• [Tâche demandée A] Modifiez un passage du texte sur le livre de Philippe Garnier : commencez aux mots « Captivant ouvrage dont » et arrêtez-vous après « doses de morphine. », en remplaçant « train-fantôme » par « grand huit ».
• [Tâche demandée B] Reprenez le texte sur le livre de Philippe Garnier et prolongez-le à partir de sa dernière phrase.

D’elle il avait gardé pas mal de choses, de ces images parcellaires que l’on garde de quelqu’un disparu alors que l’on aurait pu s’attendre à se souvenir de tout. La mort fait toujours le tri dans le diaporama du survivant avec des critères qui nous échappent. Parfois les images se transforment par ailleurs en jolies formules et en l’occurrence émouvantes. Concernant le visage de son épouse, l’auteur évoque « une chevelure extraordinaire, droite et bouclée à la fois, comme un chaume raphaélique qui défiait la pesanteur ». Il faut dire qu’au bout de toutes ces années d’écriture, Philippe Garnier peut se targuer d’avoir un peu d’expérience dans l’assemblage des mots, notamment pour ce livre venant de sortir aux éditions de l’Olivier, et qui raconte les neuf derniers mois de sa femme Elizabeth. Drôle de sujet. Il ne l’a pas écrit, explique-t-il à la fin, pour la faire revivre ou se faire pardonner quelque chose, mais « plutôt comme un tribut » à celle dont il a toujours « cru tout savoir » et qui pourtant l’a « surpris jusqu’au bout ».
Captivant ouvrage dont on connaît la teneur dès l’achat puisqu’elle figure en quatrième de couverture comme un avertissement. Mince recueil de souvenirs qui happe le lecteur dès l’entrée parce que l’on sait justement à quoi s’attendre comme à l’entrée d’un train-fantôme. Cependant l’écriture est tellement subtile, tellement délicate, que l’on se surprend incidemment à rater le moment-clé, le moment où Elizabeth expire dans le lit de la maison où ils se sont réfugiés, afin de consommer la maladie jusqu’au bout. Car elle a été diagnostiquée d’un cancer de l’estomac et a décidé de ne pas suivre de traitement et de limiter les doses de morphine.

• [Lignes fournies]
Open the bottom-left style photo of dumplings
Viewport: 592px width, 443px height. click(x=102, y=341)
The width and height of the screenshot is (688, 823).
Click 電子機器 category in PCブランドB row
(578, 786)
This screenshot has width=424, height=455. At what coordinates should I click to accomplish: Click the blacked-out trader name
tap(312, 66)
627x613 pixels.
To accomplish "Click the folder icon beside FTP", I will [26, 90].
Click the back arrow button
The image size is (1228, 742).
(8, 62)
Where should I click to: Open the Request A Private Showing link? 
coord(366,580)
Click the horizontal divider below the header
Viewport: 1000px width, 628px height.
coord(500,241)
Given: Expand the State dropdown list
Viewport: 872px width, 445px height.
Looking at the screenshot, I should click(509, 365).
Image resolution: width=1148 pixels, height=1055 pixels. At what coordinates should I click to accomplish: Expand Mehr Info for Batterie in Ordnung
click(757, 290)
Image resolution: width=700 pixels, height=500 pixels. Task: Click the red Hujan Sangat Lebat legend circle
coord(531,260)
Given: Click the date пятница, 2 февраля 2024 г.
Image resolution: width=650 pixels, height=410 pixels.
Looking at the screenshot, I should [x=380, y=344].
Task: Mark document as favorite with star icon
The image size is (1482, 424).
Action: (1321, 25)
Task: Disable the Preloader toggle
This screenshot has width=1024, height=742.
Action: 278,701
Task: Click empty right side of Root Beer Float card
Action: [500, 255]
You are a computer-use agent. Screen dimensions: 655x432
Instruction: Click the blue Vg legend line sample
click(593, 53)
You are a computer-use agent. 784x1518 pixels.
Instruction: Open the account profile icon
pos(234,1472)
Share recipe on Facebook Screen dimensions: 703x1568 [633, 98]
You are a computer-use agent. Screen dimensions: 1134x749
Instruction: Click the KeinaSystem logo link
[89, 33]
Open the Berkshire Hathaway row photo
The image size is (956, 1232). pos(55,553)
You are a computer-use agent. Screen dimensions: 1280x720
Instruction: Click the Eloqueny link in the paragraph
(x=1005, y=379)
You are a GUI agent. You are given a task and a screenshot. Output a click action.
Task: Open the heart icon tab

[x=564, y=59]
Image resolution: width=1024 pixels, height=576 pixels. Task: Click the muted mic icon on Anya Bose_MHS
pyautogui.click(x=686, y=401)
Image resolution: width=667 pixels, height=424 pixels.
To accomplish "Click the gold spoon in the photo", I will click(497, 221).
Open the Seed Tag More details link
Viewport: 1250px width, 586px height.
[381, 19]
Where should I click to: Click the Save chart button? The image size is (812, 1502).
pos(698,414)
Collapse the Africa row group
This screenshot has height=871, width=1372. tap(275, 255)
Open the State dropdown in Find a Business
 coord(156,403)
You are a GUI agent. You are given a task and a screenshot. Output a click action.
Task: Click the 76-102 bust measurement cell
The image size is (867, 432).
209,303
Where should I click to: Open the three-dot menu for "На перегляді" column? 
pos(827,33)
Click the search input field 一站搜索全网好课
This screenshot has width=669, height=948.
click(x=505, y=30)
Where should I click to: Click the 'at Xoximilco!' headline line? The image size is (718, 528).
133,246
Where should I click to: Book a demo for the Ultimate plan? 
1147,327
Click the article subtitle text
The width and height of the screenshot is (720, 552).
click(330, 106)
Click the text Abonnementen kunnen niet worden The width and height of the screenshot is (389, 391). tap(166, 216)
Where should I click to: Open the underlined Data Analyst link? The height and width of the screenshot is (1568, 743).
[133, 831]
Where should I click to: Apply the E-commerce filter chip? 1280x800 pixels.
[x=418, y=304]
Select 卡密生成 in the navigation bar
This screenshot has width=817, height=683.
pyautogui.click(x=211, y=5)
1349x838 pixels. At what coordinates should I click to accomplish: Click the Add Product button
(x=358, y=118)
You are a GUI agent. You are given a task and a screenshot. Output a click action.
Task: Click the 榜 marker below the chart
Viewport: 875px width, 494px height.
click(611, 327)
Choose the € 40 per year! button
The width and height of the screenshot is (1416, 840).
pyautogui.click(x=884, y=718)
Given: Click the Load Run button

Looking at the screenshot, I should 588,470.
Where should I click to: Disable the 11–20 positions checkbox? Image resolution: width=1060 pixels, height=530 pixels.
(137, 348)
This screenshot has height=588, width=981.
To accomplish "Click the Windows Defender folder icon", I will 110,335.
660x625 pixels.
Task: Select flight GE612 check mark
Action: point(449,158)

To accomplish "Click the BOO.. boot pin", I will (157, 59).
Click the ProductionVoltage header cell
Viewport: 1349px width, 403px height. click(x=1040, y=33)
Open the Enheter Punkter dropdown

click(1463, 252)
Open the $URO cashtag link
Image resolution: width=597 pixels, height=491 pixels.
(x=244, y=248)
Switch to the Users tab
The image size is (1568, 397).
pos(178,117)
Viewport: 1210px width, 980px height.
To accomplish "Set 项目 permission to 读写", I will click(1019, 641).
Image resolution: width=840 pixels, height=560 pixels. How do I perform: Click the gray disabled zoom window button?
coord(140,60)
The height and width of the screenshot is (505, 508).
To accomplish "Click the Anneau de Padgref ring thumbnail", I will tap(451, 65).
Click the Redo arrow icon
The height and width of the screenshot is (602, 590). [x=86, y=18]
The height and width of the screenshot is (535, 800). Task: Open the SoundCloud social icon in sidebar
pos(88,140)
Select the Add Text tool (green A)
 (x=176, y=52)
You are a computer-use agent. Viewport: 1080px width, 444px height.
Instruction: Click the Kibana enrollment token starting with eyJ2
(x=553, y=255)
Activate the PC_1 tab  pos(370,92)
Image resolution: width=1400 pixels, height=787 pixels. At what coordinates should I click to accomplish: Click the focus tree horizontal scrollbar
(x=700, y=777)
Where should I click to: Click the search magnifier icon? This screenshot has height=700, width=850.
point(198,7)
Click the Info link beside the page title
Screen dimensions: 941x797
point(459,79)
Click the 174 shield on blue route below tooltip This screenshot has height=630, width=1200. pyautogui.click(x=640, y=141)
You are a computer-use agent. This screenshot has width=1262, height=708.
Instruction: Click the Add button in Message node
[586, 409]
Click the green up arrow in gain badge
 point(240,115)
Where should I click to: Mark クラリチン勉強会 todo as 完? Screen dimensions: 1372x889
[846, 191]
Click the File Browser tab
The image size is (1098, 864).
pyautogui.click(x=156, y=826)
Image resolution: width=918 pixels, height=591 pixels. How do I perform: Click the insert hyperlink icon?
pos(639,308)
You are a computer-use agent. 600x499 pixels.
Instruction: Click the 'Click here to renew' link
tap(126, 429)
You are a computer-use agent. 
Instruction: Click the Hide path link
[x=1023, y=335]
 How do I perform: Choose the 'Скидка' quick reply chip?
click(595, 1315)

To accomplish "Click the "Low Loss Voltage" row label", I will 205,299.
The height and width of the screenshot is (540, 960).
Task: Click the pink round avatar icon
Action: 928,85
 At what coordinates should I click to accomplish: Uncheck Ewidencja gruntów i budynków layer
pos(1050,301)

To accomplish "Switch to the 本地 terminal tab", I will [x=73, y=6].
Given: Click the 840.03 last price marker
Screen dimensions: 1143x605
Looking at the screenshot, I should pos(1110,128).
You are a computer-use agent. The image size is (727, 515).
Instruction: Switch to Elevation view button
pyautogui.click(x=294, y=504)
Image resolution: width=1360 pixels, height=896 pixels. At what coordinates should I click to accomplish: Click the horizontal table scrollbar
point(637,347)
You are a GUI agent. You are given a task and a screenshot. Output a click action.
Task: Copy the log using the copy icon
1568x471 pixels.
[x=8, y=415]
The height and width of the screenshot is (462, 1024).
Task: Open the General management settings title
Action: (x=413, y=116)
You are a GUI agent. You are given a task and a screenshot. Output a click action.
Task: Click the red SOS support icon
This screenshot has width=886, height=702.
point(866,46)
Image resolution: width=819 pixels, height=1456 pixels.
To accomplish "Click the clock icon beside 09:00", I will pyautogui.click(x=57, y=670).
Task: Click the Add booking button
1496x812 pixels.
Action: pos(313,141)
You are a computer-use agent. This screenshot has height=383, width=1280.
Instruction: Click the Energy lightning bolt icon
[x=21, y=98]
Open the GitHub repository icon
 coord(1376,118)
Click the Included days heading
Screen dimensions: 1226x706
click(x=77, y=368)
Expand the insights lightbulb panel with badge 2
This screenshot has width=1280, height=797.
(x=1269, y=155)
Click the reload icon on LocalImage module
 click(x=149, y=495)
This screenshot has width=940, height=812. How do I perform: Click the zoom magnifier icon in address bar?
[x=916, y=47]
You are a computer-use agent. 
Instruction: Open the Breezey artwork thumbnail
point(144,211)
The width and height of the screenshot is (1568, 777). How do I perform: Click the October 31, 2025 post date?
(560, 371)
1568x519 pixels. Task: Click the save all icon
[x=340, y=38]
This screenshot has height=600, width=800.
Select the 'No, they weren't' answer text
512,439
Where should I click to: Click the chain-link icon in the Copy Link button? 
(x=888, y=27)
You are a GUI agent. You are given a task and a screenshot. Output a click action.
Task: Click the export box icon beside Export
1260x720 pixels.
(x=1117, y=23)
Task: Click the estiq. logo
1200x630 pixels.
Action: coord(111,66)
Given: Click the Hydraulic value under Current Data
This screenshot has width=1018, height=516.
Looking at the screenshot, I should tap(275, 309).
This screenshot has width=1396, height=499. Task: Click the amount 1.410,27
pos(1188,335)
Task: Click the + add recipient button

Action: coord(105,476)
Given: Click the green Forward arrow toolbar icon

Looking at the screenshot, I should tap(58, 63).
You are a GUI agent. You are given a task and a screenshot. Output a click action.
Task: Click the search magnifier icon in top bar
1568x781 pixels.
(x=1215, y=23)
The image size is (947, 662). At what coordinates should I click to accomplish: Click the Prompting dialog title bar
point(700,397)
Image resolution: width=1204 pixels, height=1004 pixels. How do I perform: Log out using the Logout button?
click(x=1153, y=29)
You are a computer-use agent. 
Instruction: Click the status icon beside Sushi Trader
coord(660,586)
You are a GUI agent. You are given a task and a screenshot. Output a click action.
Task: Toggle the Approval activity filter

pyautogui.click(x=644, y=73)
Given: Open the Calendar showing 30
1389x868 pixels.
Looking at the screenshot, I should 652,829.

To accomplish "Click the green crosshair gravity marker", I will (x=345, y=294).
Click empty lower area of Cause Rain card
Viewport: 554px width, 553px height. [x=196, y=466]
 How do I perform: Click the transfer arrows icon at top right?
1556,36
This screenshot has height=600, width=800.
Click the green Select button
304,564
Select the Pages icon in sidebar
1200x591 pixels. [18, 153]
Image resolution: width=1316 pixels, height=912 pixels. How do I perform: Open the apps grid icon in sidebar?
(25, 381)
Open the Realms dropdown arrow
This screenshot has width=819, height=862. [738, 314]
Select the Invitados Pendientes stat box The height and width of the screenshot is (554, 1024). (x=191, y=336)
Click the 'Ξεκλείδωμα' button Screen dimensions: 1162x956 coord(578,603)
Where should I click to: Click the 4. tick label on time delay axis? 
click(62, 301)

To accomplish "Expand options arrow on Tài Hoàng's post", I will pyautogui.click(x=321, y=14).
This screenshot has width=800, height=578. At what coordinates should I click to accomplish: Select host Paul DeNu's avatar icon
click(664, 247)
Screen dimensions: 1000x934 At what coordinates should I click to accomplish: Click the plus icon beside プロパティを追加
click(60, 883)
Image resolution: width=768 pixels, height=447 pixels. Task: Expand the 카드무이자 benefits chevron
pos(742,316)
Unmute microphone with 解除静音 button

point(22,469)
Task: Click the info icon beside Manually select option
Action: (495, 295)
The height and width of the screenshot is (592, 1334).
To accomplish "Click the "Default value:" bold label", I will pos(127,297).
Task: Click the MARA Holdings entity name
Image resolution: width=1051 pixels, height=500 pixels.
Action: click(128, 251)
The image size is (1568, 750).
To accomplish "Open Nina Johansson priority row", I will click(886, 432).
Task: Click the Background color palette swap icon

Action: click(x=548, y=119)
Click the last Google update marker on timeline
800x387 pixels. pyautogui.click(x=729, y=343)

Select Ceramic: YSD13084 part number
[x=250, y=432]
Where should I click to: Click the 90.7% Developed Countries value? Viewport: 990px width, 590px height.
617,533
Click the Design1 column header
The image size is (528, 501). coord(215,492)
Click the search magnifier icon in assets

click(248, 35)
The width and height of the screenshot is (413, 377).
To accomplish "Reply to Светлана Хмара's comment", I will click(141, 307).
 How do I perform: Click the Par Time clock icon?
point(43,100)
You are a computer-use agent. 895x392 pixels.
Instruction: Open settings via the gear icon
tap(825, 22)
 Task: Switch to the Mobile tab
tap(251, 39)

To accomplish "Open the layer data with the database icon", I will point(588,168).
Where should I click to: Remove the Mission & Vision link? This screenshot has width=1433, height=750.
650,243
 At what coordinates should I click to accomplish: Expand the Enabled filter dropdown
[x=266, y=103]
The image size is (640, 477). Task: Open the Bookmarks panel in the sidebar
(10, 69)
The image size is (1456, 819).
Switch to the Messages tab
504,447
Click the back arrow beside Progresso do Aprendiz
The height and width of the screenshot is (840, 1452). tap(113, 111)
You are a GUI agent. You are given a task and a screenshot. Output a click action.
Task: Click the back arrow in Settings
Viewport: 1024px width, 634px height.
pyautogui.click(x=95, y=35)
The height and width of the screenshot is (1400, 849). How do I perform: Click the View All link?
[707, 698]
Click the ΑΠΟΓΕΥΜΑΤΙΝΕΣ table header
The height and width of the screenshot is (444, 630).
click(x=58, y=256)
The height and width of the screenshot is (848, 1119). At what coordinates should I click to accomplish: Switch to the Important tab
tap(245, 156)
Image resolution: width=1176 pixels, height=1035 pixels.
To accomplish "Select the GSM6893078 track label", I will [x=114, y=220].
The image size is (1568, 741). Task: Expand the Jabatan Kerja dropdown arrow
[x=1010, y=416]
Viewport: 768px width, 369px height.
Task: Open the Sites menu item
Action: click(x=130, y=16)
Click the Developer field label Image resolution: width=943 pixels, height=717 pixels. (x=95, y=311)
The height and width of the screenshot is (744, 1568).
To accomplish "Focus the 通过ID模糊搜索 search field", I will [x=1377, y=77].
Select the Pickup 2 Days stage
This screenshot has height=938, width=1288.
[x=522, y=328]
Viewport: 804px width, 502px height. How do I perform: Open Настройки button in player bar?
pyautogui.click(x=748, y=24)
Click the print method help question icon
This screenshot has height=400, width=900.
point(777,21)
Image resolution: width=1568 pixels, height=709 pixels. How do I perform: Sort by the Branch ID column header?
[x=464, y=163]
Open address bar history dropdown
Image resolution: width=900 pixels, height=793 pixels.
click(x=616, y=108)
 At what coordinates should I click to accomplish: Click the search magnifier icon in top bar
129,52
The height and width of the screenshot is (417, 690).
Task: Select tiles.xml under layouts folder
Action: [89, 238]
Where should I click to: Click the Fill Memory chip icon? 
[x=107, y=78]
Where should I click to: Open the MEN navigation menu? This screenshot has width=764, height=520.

• [Réponse attendue A]
Captivant ouvrage dont on connaît la teneur dès l’achat puisqu’elle figure en quatrième de couverture comme un avertissement. Mince recueil de souvenirs qui happe le lecteur dès l’entrée parce que l’on sait justement à quoi s’attendre comme à l’entrée d’un grand huit. Cependant l’écriture est tellement subtile, tellement délicate, que l’on se surprend incidemment à rater le moment-clé, le moment où Elizabeth expire dans le lit de la maison où ils se sont réfugiés, afin de consommer la maladie jusqu’au bout. Car elle a été diagnostiquée d’un cancer de l’estomac et a décidé de ne pas suivre de traitement et de limiter les doses de morphine.

• [Réponse attendue B]
« Neuf mois » ne raconte pas que les neuf mois. Philippe Garnier se souvient des années soixante-dix, c’est-à-dire l’époque où il l’a connue, l’époque où il n’avait pas toujours les cheveux longs pour cause de séjour en caserne, l’époque où il n’était encore pas connu comme critique musical et littéraire, pour Libération ou Rock&Folk, ces années où ils vivaient de fruits et d’artichauts récupérés parmi les invendus des supermarchés. Tout au long de sa carrière, son atout fut d’écrire depuis les États-Unis, ce qui donnait à ses articles un caractère d’exclusivité, y compris quelques bonnes photos, en plus d’une belle écriture chromée et stylée, comme une Chevrolet des bons millésimes. C’est lui qui avec son flair, avait introduit l’américain Bukowski en France avec une traduction quasi-légendaire, aux éditions Speed 17, des « Mémoires d’un vieux dégueulasse ».
C’est encore lui que l’on redécouvre aujourd’hui dans cette narration inédite, intime, d’une femme qu’il a accompagnée autant qu’il a pu, lui prodiguant des soins sur les dernières semaines, composant les coups de téléphone qu’elle lui demandait de passer à sa place. Il raconte qu’après avoir travaillé dans la publicité, elle s’était mise elle aussi à l’écriture (articles et romans) notamment autour des sujets de jardinages mais en mode underground, avec la défense de l’environnement en guise de sous-jacent. Cette Elizabeth qui semble-t-il ne renonçait à rien quand bien même la maladie l’aurait conduite à se laisser aller. Selon son compagnon, elle avait choisi le mépris pour les métastases, bien décidée à en découdre.
Ce qui fait qu’un jour elle avait écrit cette lettre déconcertante à un éditeur qui se terminait ainsi: « By the way, I must add that I’m dying. I hope that won’t affect your decision. » (Au fait je dois ajouter que je suis en train de mourir. J’espère que cela n’affectera pas votre décision). Terrible courrier qui cueille le lecteur à froid tout comme il a dû saisir la destinataire, Charlotte Sheedy.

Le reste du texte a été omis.